Tuesday, August 7, 2007

The Lord's Prayer: What Prayer Is (part 1)

I fell away from reading this book, for a variety of reasons that had nothing to do with the book itself. Back into it, I am once again so thankful for the way it spurs me to think in ways that both new and yet seem like something that we already knew. Ratzinger here speaks about what we learn about prayer in general through Jesus' teaching of the Our Father, a.k.a. The Lord's Prayer.

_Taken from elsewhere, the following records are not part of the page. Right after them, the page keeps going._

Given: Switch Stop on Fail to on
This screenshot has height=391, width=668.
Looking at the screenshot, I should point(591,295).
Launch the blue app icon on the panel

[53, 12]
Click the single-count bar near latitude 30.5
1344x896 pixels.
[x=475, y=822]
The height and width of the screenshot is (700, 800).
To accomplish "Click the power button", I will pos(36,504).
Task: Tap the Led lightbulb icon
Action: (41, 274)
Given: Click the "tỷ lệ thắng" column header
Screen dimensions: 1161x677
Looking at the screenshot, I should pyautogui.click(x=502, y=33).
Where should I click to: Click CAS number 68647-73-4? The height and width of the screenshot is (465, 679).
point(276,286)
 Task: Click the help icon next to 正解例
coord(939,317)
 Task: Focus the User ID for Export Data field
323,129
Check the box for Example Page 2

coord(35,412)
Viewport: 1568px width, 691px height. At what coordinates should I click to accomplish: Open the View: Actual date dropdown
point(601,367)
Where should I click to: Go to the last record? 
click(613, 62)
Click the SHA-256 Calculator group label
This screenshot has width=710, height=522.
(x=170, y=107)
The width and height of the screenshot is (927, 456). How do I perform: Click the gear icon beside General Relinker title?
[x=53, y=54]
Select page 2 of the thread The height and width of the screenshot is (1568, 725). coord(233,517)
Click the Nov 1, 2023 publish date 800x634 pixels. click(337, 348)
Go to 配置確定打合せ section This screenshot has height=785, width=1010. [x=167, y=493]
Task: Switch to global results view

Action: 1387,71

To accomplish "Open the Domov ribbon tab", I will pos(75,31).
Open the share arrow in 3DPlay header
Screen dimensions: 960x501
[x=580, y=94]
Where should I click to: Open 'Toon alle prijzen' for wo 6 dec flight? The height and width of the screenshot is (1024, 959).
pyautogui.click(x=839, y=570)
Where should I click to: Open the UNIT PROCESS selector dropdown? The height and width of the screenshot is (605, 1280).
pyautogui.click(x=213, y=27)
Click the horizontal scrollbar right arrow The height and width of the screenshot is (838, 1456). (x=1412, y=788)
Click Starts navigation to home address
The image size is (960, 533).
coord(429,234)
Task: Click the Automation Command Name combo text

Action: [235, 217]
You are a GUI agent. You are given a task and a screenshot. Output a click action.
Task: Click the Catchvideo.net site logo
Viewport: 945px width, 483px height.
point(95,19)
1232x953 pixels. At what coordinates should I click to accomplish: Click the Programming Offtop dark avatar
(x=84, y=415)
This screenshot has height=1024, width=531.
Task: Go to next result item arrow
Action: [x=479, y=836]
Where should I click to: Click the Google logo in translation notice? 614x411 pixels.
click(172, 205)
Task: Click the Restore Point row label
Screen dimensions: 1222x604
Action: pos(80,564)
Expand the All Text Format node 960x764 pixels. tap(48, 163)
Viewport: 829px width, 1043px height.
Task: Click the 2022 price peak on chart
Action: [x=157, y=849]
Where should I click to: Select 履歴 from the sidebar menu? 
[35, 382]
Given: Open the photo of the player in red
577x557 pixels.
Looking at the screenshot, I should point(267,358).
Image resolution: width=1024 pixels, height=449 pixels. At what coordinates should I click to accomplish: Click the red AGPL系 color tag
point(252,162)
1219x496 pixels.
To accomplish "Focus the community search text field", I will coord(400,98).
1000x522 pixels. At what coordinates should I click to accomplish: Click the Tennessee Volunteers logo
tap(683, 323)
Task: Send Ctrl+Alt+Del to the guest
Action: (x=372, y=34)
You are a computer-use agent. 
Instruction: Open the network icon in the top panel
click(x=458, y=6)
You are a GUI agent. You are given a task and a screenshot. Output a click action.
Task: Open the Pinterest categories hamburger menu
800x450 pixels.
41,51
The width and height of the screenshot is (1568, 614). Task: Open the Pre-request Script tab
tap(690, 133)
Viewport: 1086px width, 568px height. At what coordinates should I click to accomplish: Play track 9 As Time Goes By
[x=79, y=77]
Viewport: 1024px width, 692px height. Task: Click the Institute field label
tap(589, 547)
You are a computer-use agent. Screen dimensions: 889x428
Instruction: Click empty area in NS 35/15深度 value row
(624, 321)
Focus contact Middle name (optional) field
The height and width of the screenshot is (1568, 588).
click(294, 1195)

The other false form of prayer the Lord warns us against is the chatter, the verbiage, that smothers the spirit. We re all familiar with the danger of reciting habitual formulas while our mind is somewhere else entirely. We are at our most attentive when we are driven by inmost need to ask God for something or are prompted by a joyful heart to thank him for good things that have happened to us. Most importantly, though, our relationship to God should not be confined to such momentary situations, but should be present as the bedrock of our soul. In order for that to happen, this relation has to be constantly revived and the affairs of our everyday lives have to be constantly related back to it. The more the depths of our souls are directed toward God, the better we will be able to pray. The more prayer is the foundation that upholds our entire existence, the more we will become men of peace. the more we can bear pain, the more we wil be able to understand others and open ourselves to them. this orientation pervasively shaping our whole consciousness, this silent presence of God at the heart of our thinking, our meditating, and our being, is what we mean by "prayer without ceasing." this is ultimately what we mean by love of God, which is at the same time the condition and the driving force between love of neighbor.
Jesus of Nazareth by Joseph Ratzinger (a.k.a. Pope Benedict XVI)
I will continue this excerpt tomorrow but wanted to break this up so that we can more easily contemplate it.